Cresce il disagio dei camici bianchi sul territorio
Le organizzazioni sindacali SMI e SIMET hanno indetto lo sciopero per tutti i medici dell’area convenzionata, con la chiusura degli ambulatori l’1 e 2 marzo e hanno convocato una manifestazione a Roma il 2 marzo dalle ore 9.00 al Ministero della Salute.
L’ annuncio in una nota dell’Intersindacale medica
“Il malessere della categoria è palpabile – spiegano – carichi di lavoro insostenibili mancanza di tutele, burocrazia aberrante e non ultimo il mancato indennizzo alle famiglie dei colleghi deceduti per Covid. Uno schiaffo, da parte dello Stato, soprattutto agli orfani di quei medici”.

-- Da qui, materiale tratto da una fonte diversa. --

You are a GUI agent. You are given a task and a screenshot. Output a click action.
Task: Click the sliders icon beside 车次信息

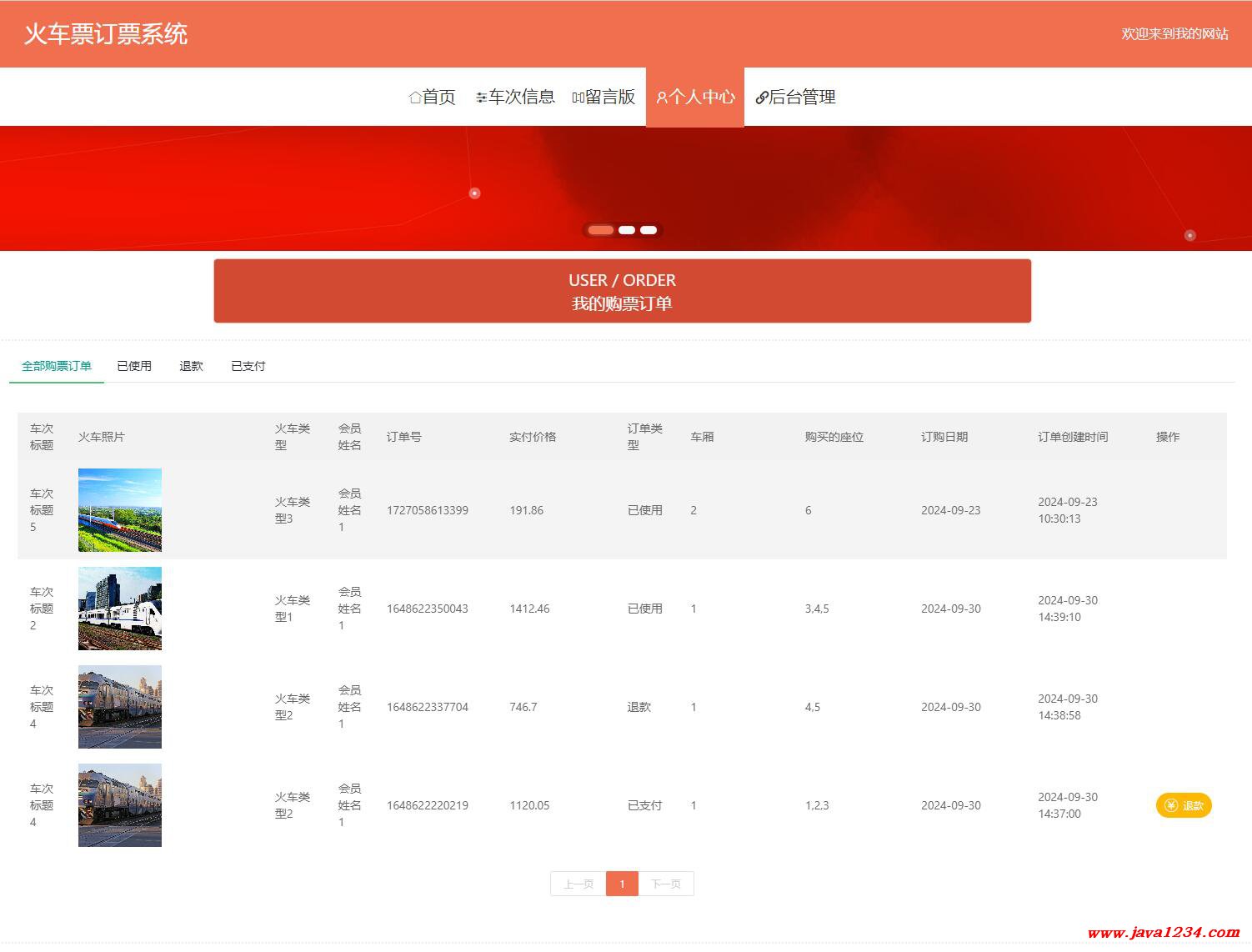pos(481,98)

Queste le motivazioni principali che spingono i medici di base allo sciopero.
“Vogliamo riappropriarci del nostro ruolo e della nostra dignità professionale per poter curare al meglio i pazienti che a noi si sono affidati; in questo senso siamo impegnati a garantire a tutti i cittadini parità di accesso e immediate risposte in rapporto ad uguali bisogni di salute – aggiunge l’Intersindacale medica – Scioperiamo perché vi è la necessità che vi siano più medici sul territorio: ad oggi nel nostro Paese sono più di tre milioni i cittadini senza medico di famiglia. Le postazioni di guardia medica o vengono chiuse o accorpate per mancanza di personale. Le ambulanze del 118 sono senza medico a bordo. Vogliamo che i giovani medici siano attratti da questa professione. Vogliamo dire basta alla strisciante privatizzazione della medicina generale. Il nostro sciopero, in definitiva, ha lo scopo di salvare i medici per salvare il Servizio Sanitario Pubblico. Chiediamo ai cittadini di essere al nostro fianco”, conclude la nota.
Lo sciopero riguarderà circa 4mila medici di base, continuità assistenziale, del 118 e ambulatoriali aderenti alle due sigle.
Un’iniziativa giudicata però inopportuna dalla Federazione dei medici di famiglia Fimmg:
«Siamo in forte sofferenza è innegabile, ma lo sciopero penalizzerebbe i cittadini».
Il ministro Speranza:
«Stiamo lavorando sulla medicina generale: l’obiettivo è una forte connessione tra medici di famiglia e Case di comunità».
Ma il nodo è inserirli o meno nel Servizio sanitario, questa l’ambiguità da sciogliere.